Maybe an expensive contractor gets hired to request elevated access and diagnose the problem.
Maybe the engineers do something sneaky like shell forwarding so they can run the commands they need to run to diagnose the problem.
Maybe the engineers spend an exorbitant amount of time replicating the problem in an environment where they do have elevated access to run the commands they need to run. 9
Maybe the application owners just get IT to throw more hardware at the problem and it helps a little.
I've seen and/or done all of these several times each.
But, sadly, most often I think something like this happens...
The application owners struggle to diagnose problems for months or years.
They (and their engineers) find some workarounds that help like sleeping processes for 20 minutes between batch jobs or writing an additional service to find and kill inexplicably stale jobs.
Even with the workarounds, the disappointment remains.
The commercial application doesn't feel as slick and robust as the vendor advertised or the internally developed application doesn't deliver what it promised.
The commercial application vendor says the new version will address the problems.
The team doing the internally developed application says a refactor/rewrite or a responsibility more strict in scope will address the problems.
Or maybe they both point the finger at another system within the enterprise that needs to pick up the slack or prevent the slack in the first place.
Eventually the cost rears its head and you find yourself with a different technology stack or with a different team/company because a decision maker decided to tackle a new business problem or the same business problem in a different way mostly because software IT/Infrastructure policies don't appreciate the intent and access dimensions.
It actually brings me joy thinking about that.
Software engineering covers enough ground that specialization is a factor. I think systems programming ability (which reduces the negative aspects of specialization) might be becoming less common due to a vicious cycle. Because movement along the intent and access dimensions is rough, engineers are discouraged from practicing systems programming. Because engineers are discouraged from practicing systems programming, policies don't carve out space to accommodate single mind (one person) systems programming.
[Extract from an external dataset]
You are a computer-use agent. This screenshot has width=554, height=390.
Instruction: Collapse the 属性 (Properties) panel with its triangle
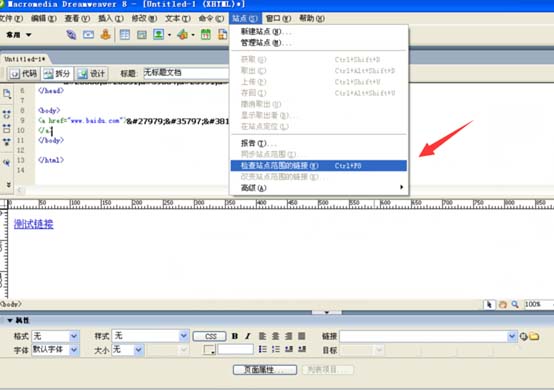tap(10, 320)
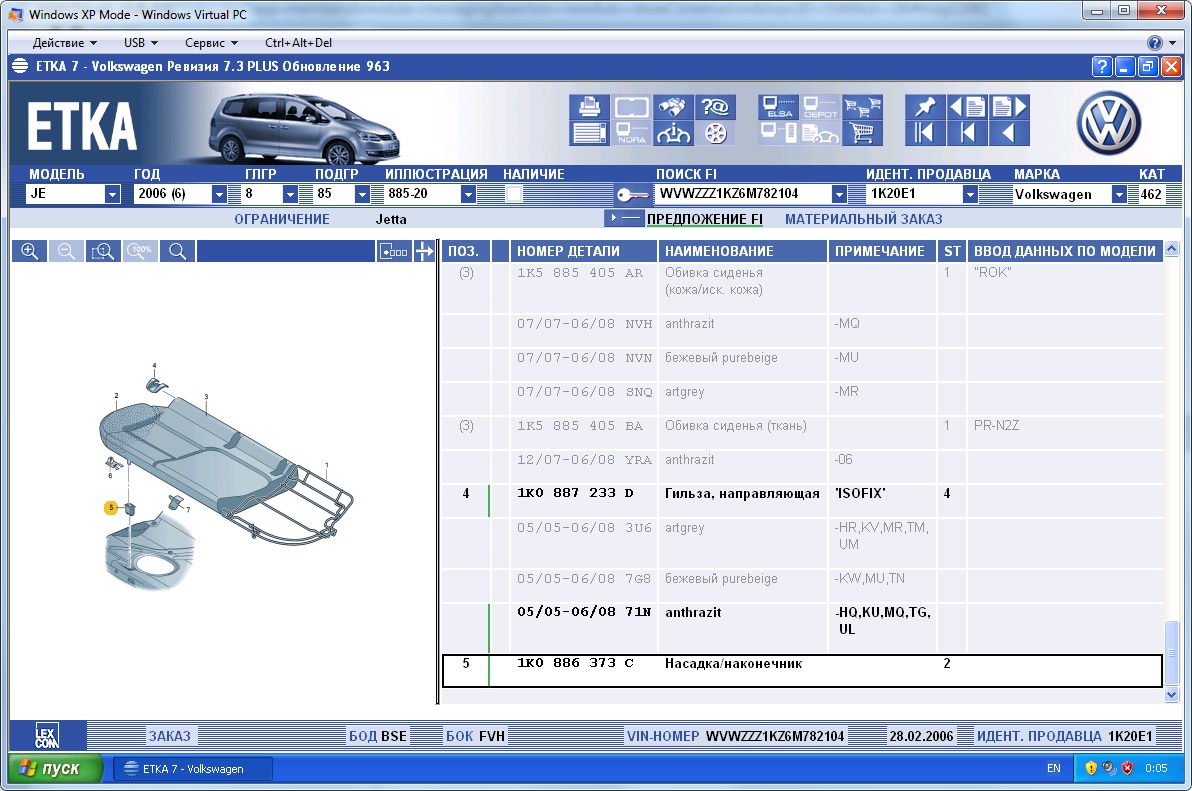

Because policies don't accommodate single mind systems programming, movement along the intent and access dimensions is rough.
I realized late in the writing of this blog post that I think having a single person (a single mind) integrate and think about all the observed details in a troubleshooting session is more effective than a handful of people spread out across different teams doing the same.
"Single pane of glass" does evoke visibility, as intended, but it also evokes inaccessibility as in "behind glass" which is accidental justice served.
As if to say "all you have to do is hire people to watch for gauges to get past the red line then they can flip a switch to remedy the situation"
It might be interesting to explore why not. I think the absence of troubleshooting decision trees is related to the reason that there are so many monitoring systems that try imply they can show causes of problems. That is, the monitoring systems vendors pretend that you can use a monitoring system as a fault isolation decision tree. It would be useful to have troubleshooting decision trees and monitoring systems offer a fake supply.
I know you hear a lot about data breaches but data breaches are not caused by IT/Infrastructure policy makers that appreciate the need to move freely through all three dimensions (posture, intent, and access).
I also don't expect it to because the map is not the territory. But then again, I am not the one pretending like monitoring tools are all you need in order to do troubleshooting.
I talk about "running commands that engineers need to run" but it isn't always clear what handful of commands you need to run. If it was I would just tell IT/Infrastructure to run these commands and send me the results. Instead, it takes some time (sometimes days) with the system -- checking file contents, tuning thread counts, watching some super granular metric, etc.